* **PROBLEM DESCRIPTION**
Retype the entries in full, exactly.

_ _ _ _ _

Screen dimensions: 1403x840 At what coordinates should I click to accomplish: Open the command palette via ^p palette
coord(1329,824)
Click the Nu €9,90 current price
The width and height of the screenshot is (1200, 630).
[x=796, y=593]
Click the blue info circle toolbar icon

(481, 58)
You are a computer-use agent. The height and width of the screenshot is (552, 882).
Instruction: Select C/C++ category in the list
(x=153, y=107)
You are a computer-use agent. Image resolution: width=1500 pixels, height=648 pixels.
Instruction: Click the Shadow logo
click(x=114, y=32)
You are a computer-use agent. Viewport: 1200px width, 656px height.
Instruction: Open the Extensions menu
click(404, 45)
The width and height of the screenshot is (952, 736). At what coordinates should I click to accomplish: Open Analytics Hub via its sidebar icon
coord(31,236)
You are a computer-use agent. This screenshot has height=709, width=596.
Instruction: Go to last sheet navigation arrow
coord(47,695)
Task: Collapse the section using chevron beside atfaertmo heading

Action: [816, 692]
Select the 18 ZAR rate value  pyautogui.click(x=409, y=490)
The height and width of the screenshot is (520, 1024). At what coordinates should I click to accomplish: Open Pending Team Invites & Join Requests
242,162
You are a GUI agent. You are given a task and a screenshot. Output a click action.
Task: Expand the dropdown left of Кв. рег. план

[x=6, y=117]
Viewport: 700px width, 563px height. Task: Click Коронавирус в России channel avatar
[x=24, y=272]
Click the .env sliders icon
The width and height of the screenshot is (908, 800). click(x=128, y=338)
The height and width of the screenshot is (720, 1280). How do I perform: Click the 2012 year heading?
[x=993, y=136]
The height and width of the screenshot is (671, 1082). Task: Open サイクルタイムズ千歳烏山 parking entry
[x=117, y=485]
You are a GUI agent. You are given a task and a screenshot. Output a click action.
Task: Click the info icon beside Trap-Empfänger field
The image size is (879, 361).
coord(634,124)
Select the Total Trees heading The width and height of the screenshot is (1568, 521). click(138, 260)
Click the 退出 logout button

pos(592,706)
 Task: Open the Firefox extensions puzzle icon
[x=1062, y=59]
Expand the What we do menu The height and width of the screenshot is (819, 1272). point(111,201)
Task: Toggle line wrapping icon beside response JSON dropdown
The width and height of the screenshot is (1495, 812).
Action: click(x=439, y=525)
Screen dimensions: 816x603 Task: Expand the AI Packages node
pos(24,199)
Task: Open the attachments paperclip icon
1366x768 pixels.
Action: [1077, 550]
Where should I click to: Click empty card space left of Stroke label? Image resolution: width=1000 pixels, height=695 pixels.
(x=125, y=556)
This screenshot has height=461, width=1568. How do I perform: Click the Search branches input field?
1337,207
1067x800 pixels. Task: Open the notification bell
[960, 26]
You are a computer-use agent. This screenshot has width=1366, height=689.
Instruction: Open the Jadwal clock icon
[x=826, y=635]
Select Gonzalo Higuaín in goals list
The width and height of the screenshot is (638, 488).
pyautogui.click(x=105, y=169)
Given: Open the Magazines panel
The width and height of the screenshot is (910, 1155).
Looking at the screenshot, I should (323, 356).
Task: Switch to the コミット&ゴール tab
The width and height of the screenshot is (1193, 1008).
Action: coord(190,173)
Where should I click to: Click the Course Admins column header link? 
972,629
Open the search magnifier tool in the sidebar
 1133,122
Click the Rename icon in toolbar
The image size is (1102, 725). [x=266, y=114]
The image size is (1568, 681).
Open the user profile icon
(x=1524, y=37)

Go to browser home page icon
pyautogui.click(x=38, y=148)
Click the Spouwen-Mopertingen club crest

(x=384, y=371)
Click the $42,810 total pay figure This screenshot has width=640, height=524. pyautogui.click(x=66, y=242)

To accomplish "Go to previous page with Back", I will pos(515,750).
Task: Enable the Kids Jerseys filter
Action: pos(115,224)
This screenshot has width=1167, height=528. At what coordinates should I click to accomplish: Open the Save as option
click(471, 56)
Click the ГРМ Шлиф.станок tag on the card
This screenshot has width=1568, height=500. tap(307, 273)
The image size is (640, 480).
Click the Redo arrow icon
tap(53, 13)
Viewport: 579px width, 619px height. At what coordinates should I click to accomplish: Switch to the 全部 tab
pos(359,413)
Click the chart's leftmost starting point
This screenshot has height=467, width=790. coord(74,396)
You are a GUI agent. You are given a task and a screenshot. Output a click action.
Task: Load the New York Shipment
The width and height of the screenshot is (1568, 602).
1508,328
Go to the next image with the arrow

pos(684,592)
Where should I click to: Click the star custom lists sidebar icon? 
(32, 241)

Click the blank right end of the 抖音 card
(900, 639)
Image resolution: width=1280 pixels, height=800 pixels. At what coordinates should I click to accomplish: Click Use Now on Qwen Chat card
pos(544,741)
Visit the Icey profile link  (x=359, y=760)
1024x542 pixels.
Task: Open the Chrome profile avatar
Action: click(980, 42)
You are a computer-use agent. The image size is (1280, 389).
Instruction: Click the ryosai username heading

_ _ _ _ _

* **SOLVED PROBLEM**
Screen dimensions: 1403x840 At what coordinates should I click to accomplish: Open the command palette via ^p palette
coord(1329,824)
Click the Nu €9,90 current price
The width and height of the screenshot is (1200, 630).
[x=796, y=593]
Click the blue info circle toolbar icon

(481, 58)
You are a computer-use agent. The height and width of the screenshot is (552, 882).
Instruction: Select C/C++ category in the list
(x=153, y=107)
You are a computer-use agent. Image resolution: width=1500 pixels, height=648 pixels.
Instruction: Click the Shadow logo
click(x=114, y=32)
You are a computer-use agent. Viewport: 1200px width, 656px height.
Instruction: Open the Extensions menu
click(404, 45)
The width and height of the screenshot is (952, 736). At what coordinates should I click to accomplish: Open Analytics Hub via its sidebar icon
coord(31,236)
You are a computer-use agent. This screenshot has height=709, width=596.
Instruction: Go to last sheet navigation arrow
coord(47,695)
Task: Collapse the section using chevron beside atfaertmo heading

Action: [816, 692]
Select the 18 ZAR rate value  pyautogui.click(x=409, y=490)
The height and width of the screenshot is (520, 1024). At what coordinates should I click to accomplish: Open Pending Team Invites & Join Requests
242,162
You are a GUI agent. You are given a task and a screenshot. Output a click action.
Task: Expand the dropdown left of Кв. рег. план

[x=6, y=117]
Viewport: 700px width, 563px height. Task: Click Коронавирус в России channel avatar
[x=24, y=272]
Click the .env sliders icon
The width and height of the screenshot is (908, 800). click(x=128, y=338)
The height and width of the screenshot is (720, 1280). How do I perform: Click the 2012 year heading?
[x=993, y=136]
The height and width of the screenshot is (671, 1082). Task: Open サイクルタイムズ千歳烏山 parking entry
[x=117, y=485]
You are a GUI agent. You are given a task and a screenshot. Output a click action.
Task: Click the info icon beside Trap-Empfänger field
The image size is (879, 361).
coord(634,124)
Select the Total Trees heading The width and height of the screenshot is (1568, 521). click(138, 260)
Click the 退出 logout button

pos(592,706)
 Task: Open the Firefox extensions puzzle icon
[x=1062, y=59]
Expand the What we do menu The height and width of the screenshot is (819, 1272). point(111,201)
Task: Toggle line wrapping icon beside response JSON dropdown
The width and height of the screenshot is (1495, 812).
Action: click(x=439, y=525)
Screen dimensions: 816x603 Task: Expand the AI Packages node
pos(24,199)
Task: Open the attachments paperclip icon
1366x768 pixels.
Action: [1077, 550]
Where should I click to: Click empty card space left of Stroke label? Image resolution: width=1000 pixels, height=695 pixels.
(x=125, y=556)
This screenshot has height=461, width=1568. How do I perform: Click the Search branches input field?
1337,207
1067x800 pixels. Task: Open the notification bell
[960, 26]
You are a computer-use agent. This screenshot has width=1366, height=689.
Instruction: Open the Jadwal clock icon
[x=826, y=635]
Select Gonzalo Higuaín in goals list
The width and height of the screenshot is (638, 488).
pyautogui.click(x=105, y=169)
Given: Open the Magazines panel
The width and height of the screenshot is (910, 1155).
Looking at the screenshot, I should (323, 356).
Task: Switch to the コミット&ゴール tab
The width and height of the screenshot is (1193, 1008).
Action: coord(190,173)
Where should I click to: Click the Course Admins column header link? 
972,629
Open the search magnifier tool in the sidebar
 1133,122
Click the Rename icon in toolbar
The image size is (1102, 725). [x=266, y=114]
The image size is (1568, 681).
Open the user profile icon
(x=1524, y=37)

Go to browser home page icon
pyautogui.click(x=38, y=148)
Click the Spouwen-Mopertingen club crest

(x=384, y=371)
Click the $42,810 total pay figure This screenshot has width=640, height=524. pyautogui.click(x=66, y=242)

To accomplish "Go to previous page with Back", I will pos(515,750).
Task: Enable the Kids Jerseys filter
Action: pos(115,224)
This screenshot has width=1167, height=528. At what coordinates should I click to accomplish: Open the Save as option
click(471, 56)
Click the ГРМ Шлиф.станок tag on the card
This screenshot has width=1568, height=500. tap(307, 273)
The image size is (640, 480).
Click the Redo arrow icon
tap(53, 13)
Viewport: 579px width, 619px height. At what coordinates should I click to accomplish: Switch to the 全部 tab
pos(359,413)
Click the chart's leftmost starting point
This screenshot has height=467, width=790. coord(74,396)
You are a GUI agent. You are given a task and a screenshot. Output a click action.
Task: Load the New York Shipment
The width and height of the screenshot is (1568, 602).
1508,328
Go to the next image with the arrow

pos(684,592)
Where should I click to: Click the star custom lists sidebar icon? 
(32, 241)

Click the blank right end of the 抖音 card
(900, 639)
Image resolution: width=1280 pixels, height=800 pixels. At what coordinates should I click to accomplish: Click Use Now on Qwen Chat card
pos(544,741)
Visit the Icey profile link  (x=359, y=760)
1024x542 pixels.
Task: Open the Chrome profile avatar
Action: click(980, 42)
You are a computer-use agent. The image size is (1280, 389).
Instruction: Click the ryosai username heading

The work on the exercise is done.